It’s about bloody time you’re leaving. You’ve been here for three or four years, and now your time at university has come to a resolute end.
If you dare look at your student card one last time, you’d see a very different person staring back at you. That fresh-faced 18-year-old represents distant memories now, probably embarrassing ones back when you were desperately trying to impress new flatmates.
Between then and now you may have learnt to take a good photo, grown a beard, or lost the bangs, but it didn’t come easy. Since then you may well have loved and lost, tried and failed, learnt and forgotten, but it’s all part of the process.
In that time, you’ve gone from ring of fire to first time buyer, never have I ever to career-orientated endeavour, and flip cup to a criminal amount of plaque build-up. That person on that student card has seen and done a lot of things.

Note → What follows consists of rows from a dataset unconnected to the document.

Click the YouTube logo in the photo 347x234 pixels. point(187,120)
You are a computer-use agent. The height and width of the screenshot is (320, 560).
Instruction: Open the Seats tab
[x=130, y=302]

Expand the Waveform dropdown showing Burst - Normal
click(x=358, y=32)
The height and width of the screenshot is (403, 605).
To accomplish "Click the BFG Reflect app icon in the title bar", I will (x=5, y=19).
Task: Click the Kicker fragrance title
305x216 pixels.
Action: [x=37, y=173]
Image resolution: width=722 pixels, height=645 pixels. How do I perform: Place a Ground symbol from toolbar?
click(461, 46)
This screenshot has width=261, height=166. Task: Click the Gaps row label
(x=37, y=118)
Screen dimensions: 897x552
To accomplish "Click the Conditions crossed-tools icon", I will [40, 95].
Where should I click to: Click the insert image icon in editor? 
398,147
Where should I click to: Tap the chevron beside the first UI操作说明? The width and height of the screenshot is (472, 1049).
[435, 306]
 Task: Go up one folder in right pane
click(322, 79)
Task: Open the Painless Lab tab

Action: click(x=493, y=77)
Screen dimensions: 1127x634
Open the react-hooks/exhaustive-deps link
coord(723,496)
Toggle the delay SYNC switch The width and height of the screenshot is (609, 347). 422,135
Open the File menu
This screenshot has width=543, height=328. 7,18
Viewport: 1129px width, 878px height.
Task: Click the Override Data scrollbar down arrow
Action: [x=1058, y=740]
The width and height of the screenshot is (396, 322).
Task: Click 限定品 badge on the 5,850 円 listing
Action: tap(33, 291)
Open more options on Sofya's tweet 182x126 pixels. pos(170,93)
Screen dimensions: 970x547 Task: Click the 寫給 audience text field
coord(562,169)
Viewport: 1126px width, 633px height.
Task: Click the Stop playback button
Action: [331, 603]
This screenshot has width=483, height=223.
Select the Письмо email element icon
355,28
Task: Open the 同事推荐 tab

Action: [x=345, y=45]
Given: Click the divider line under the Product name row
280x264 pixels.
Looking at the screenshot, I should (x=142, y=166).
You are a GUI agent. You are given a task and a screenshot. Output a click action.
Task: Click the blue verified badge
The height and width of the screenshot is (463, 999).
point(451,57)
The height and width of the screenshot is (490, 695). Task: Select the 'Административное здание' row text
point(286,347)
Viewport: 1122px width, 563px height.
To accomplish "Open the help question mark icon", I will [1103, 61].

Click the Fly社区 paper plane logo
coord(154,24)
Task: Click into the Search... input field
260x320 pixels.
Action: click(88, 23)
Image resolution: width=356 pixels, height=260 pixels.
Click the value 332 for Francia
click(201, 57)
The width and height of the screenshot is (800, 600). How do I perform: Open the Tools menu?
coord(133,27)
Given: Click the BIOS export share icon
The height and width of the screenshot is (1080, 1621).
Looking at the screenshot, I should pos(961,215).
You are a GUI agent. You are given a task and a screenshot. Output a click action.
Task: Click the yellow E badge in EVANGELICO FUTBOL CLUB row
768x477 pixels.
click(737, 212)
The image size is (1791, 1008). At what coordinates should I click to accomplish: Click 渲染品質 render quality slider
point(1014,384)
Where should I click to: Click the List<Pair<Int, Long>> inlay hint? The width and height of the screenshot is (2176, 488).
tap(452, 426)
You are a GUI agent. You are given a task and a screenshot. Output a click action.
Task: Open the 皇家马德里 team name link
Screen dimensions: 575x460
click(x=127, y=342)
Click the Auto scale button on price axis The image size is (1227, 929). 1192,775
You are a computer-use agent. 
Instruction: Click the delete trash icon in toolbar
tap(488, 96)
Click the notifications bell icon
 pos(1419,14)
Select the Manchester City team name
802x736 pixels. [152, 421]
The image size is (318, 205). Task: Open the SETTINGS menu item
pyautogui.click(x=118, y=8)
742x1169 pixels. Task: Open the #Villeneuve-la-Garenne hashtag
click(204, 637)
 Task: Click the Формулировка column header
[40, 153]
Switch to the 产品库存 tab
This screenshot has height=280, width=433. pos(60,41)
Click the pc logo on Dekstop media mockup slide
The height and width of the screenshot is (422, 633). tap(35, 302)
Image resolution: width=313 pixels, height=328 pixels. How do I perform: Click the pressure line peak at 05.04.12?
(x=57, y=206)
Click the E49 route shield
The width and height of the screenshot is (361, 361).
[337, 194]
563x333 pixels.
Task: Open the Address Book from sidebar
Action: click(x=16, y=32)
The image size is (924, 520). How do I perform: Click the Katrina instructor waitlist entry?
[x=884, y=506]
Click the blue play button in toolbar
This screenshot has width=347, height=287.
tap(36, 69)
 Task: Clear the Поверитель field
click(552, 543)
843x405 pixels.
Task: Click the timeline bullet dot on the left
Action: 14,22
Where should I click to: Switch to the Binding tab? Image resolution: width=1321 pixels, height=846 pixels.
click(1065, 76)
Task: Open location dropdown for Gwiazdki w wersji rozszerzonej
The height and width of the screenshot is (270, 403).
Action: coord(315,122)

But what have you got to show for it besides an unprecedented amount of body hair and a slightly slower metabolism? I bet you’ve got a lot.
Though you’re probably glad that you’ll never have to learn about the Geopolitics of Kyrgyzstan again, you’ve managed to come out with a degree. It’s been a rollercoaster of a ride, but you’ll be delighted to hear that the piece of paper means that this process has been worthwhile.
You may have even come out with some more skills, be those academic or otherwise. Like most, you’ve probably learnt how to pretend that you’ve read a reference just to throw it in your bibliography, and you may well have learnt how use tae kwon do to kick someone in the chops as well, which will almost certainly come in useful.
Those lucky ones among you may even gone the full 12 rounds in the ring with sociology at university, and emerged with a plan to become an accountant. University is so good for teaching us what we love and hate about our courses and beyond, so even if you don’t have a proper plan put together, you’ve probably got a decent idea of what to have a crack at next.
But what’s more than all that is the experience, and the people who experienced it with you. Though you may still enjoy ferrying yourself back to Skipton every summer to have a few scoops in the local Spoons, there’s nothing like the bonds that you build with the people you spend every single day with. Some of them you’ll never see again, some of them you’ll probably forget even existed, but there’ll be those that will babysit your kids, just make sure it’s the right ones.
It’s been a long journey from sitting in that booth and getting your mug slapped onto a bit of plastic, but you’ve earned the flashy send off. It really is bloody time that you’re leaving, but know that you’re leaving with a whole suitcase and then some of skills, memories and friends that you’ve collected on the way; it’s up to you now to make the most of them.